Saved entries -
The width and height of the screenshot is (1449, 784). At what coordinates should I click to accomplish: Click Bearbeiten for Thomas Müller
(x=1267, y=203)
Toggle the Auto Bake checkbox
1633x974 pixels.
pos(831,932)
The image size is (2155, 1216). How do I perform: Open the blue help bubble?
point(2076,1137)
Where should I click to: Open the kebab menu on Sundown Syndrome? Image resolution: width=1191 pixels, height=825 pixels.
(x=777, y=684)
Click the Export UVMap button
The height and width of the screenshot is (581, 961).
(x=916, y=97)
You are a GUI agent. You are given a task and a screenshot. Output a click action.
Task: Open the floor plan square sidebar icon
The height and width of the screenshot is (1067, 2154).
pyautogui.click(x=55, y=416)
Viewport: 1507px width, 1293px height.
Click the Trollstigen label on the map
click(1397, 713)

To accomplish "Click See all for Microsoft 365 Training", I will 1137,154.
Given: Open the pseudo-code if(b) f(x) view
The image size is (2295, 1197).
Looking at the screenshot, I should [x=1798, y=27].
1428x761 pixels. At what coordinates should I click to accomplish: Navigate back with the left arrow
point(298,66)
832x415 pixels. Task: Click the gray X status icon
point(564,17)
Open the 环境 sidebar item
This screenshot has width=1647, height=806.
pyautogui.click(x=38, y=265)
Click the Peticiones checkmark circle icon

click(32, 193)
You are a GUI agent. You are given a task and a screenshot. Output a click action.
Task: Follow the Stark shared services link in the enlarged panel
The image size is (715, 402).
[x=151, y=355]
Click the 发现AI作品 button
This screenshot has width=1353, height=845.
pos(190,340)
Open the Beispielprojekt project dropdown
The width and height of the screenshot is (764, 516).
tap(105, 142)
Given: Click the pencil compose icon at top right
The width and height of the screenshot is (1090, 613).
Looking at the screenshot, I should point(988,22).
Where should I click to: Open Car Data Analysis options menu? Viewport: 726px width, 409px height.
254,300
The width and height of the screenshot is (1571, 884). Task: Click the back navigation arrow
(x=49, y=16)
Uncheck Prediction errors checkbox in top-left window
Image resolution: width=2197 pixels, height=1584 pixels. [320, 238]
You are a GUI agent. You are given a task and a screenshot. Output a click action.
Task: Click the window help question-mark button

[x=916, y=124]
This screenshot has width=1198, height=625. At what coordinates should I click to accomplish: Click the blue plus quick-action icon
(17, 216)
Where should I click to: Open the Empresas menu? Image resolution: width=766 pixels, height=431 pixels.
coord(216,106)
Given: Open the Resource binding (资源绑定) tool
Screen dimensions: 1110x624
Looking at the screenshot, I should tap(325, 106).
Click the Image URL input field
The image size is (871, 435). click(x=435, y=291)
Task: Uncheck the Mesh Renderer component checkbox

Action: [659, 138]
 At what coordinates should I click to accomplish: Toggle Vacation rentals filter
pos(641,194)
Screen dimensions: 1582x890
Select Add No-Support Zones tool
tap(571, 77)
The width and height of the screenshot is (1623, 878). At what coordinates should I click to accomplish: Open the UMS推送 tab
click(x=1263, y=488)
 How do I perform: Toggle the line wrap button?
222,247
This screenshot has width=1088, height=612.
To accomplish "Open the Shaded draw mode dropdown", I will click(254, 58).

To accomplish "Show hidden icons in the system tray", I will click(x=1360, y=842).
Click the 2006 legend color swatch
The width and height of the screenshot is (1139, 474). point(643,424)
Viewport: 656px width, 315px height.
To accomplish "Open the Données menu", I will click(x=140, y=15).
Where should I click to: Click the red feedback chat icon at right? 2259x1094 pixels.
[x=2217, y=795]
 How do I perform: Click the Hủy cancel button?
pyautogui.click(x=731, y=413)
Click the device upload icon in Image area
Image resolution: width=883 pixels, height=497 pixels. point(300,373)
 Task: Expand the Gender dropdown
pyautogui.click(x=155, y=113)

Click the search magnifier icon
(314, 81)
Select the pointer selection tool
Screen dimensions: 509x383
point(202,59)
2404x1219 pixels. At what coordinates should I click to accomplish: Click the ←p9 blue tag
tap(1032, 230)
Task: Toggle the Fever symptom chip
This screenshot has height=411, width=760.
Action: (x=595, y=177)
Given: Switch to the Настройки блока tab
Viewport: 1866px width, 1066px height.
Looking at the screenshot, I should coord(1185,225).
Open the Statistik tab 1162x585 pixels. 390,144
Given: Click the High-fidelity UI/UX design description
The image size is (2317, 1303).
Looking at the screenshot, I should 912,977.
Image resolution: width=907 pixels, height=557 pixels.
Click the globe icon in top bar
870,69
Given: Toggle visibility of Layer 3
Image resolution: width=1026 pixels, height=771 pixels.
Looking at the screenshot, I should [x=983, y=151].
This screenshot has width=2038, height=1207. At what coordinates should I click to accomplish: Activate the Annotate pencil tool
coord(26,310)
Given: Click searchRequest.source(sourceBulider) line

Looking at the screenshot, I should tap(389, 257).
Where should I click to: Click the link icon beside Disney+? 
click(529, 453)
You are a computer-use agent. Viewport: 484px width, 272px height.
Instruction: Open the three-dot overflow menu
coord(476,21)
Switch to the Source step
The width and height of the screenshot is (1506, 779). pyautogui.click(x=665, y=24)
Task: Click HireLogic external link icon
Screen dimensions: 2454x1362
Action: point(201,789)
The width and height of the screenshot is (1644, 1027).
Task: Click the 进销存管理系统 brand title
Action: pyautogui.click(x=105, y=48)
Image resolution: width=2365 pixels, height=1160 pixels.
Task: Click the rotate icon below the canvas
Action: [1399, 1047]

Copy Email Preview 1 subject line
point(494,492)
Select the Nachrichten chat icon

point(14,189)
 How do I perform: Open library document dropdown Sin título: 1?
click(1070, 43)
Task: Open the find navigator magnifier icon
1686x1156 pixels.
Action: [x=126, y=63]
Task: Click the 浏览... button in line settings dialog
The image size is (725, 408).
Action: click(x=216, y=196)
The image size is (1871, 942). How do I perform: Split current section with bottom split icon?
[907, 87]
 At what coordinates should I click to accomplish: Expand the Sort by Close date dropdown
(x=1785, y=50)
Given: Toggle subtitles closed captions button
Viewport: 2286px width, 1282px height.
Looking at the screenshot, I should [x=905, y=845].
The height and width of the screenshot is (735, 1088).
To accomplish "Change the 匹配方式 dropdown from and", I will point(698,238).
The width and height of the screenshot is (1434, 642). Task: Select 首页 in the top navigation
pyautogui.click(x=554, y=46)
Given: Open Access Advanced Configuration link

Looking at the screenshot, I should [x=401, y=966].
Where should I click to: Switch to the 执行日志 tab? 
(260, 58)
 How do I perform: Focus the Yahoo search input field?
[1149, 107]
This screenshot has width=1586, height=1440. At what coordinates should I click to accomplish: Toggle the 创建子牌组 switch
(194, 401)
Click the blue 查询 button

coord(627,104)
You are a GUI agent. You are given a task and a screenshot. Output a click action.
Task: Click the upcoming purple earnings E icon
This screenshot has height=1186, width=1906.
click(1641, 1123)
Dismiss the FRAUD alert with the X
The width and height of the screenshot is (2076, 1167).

Task statement -
Filter the records above for lines with "will".

Answer below -
To accomplish "Click See all for Microsoft 365 Training", I will 1137,154.
To accomplish "Open the Shaded draw mode dropdown", I will click(254, 58).
To accomplish "Show hidden icons in the system tray", I will click(x=1360, y=842).
To accomplish "Open the Données menu", I will click(x=140, y=15).
To accomplish "Change the 匹配方式 dropdown from and", I will point(698,238).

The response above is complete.